» WHAT IS EXPECTED: Reproduce, exactly and only, the lines of the data that follows from the one containing "The image size is (608, 1080)." down to the one containing "1050x700 pixels.", without pictures.

» INPUT FOR THIS TASK:
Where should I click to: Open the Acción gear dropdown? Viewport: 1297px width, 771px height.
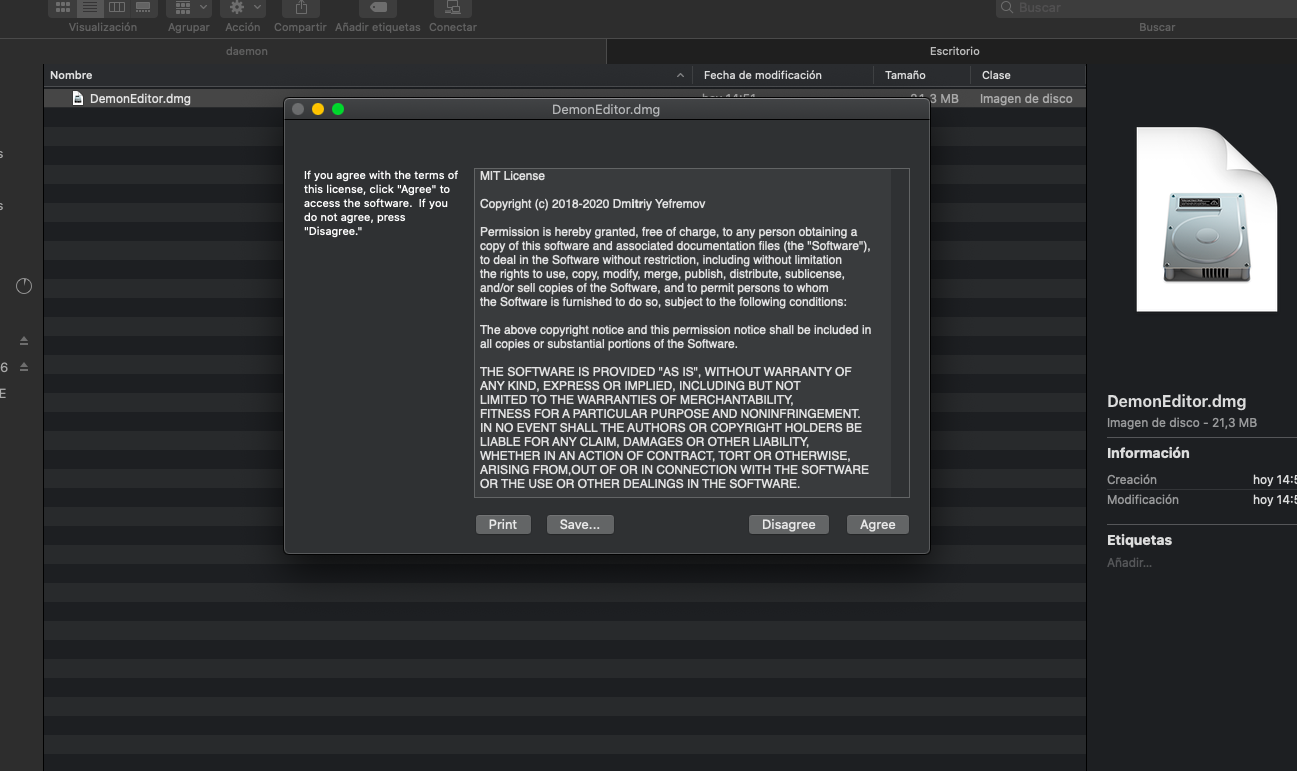click(x=243, y=7)
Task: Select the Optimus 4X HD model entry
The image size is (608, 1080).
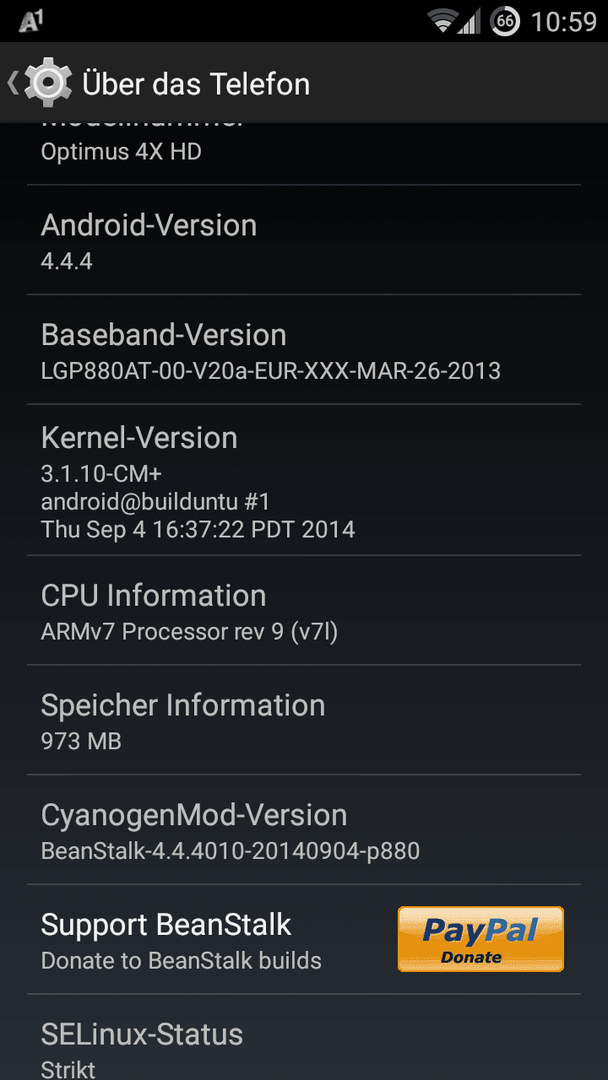Action: pyautogui.click(x=304, y=154)
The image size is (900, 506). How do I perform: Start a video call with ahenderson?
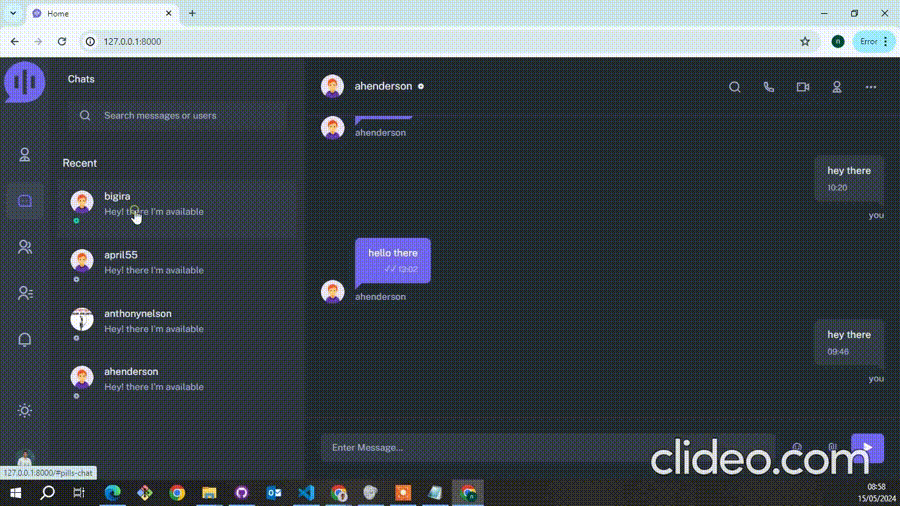pos(802,87)
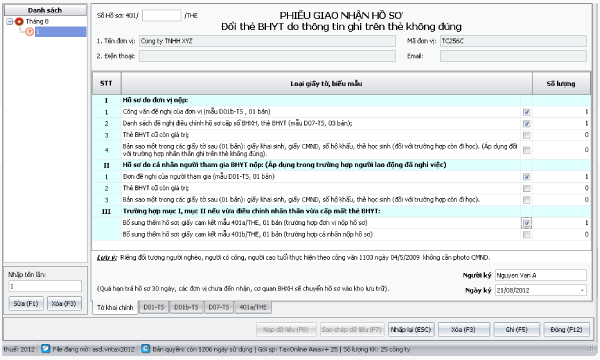Click the orange record icon under Tháng 8
600x360 pixels.
(x=30, y=32)
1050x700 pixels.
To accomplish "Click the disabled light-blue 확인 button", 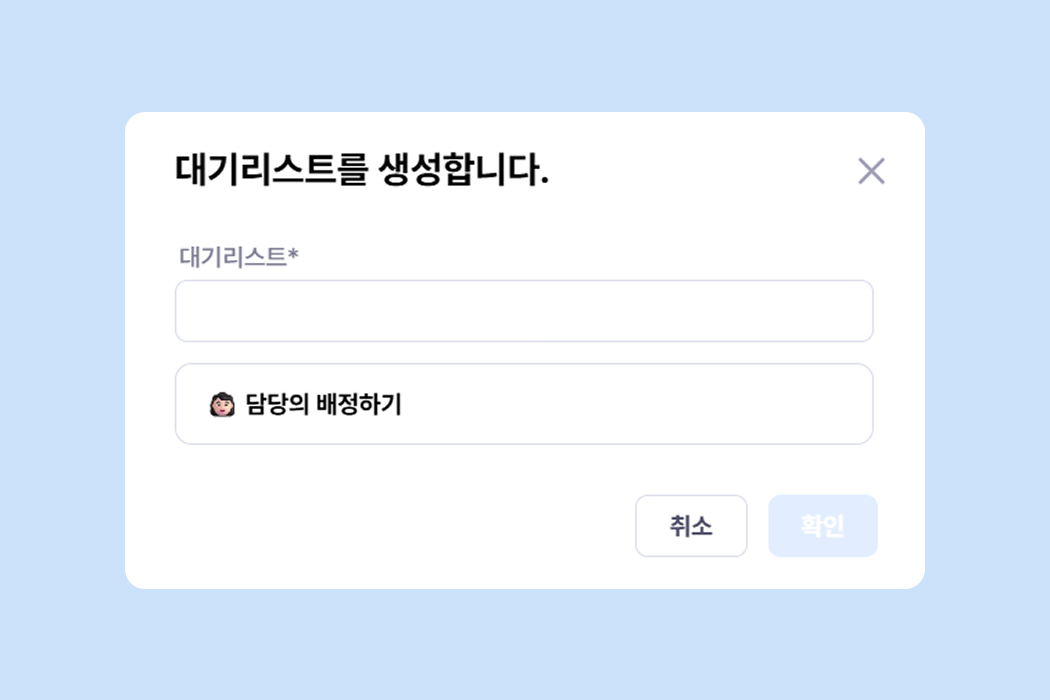I will pos(822,526).

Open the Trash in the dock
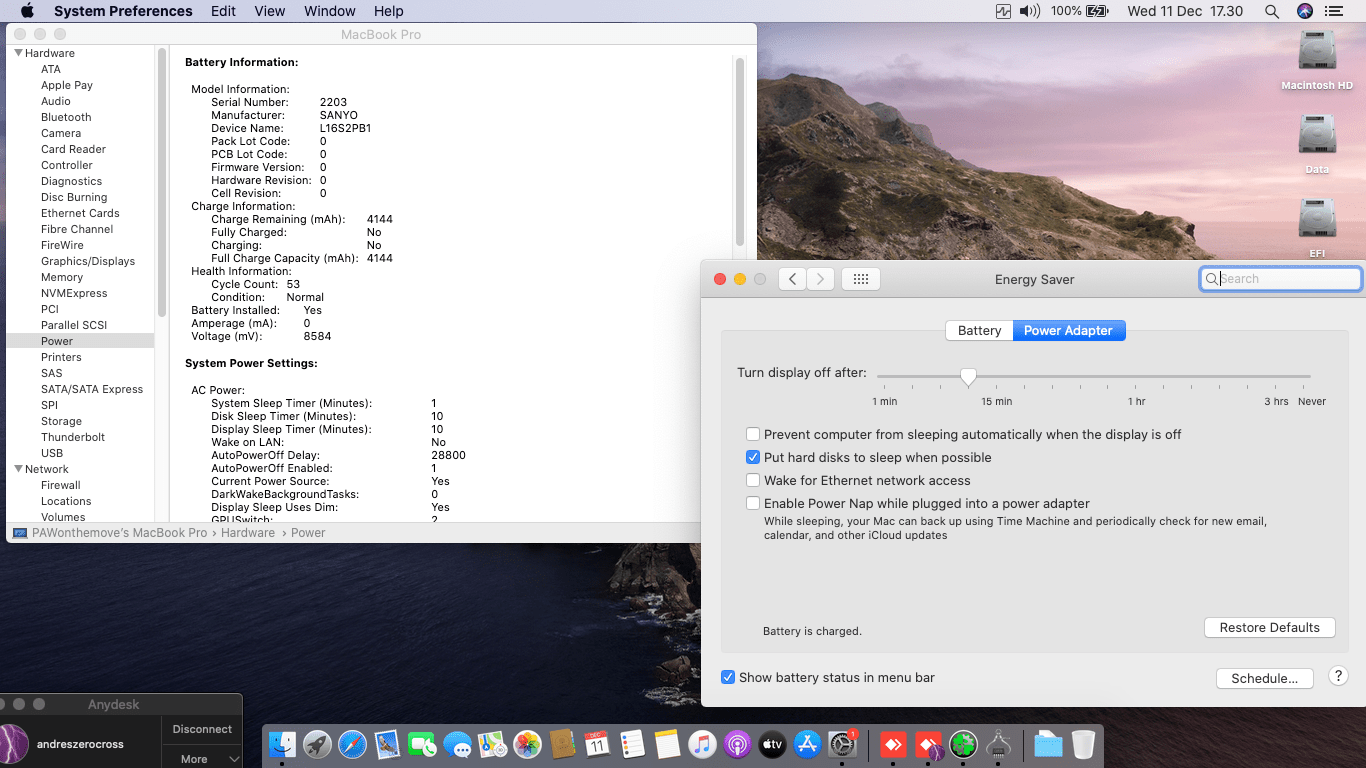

» RESPONSE TO THE TASK:
The image size is (608, 1080).
Action: pyautogui.click(x=304, y=154)
The image size is (900, 506). How do I perform: Start a video call with ahenderson?
pos(802,87)
Click the orange record icon under Tháng 8
600x360 pixels.
(x=30, y=32)
1050x700 pixels.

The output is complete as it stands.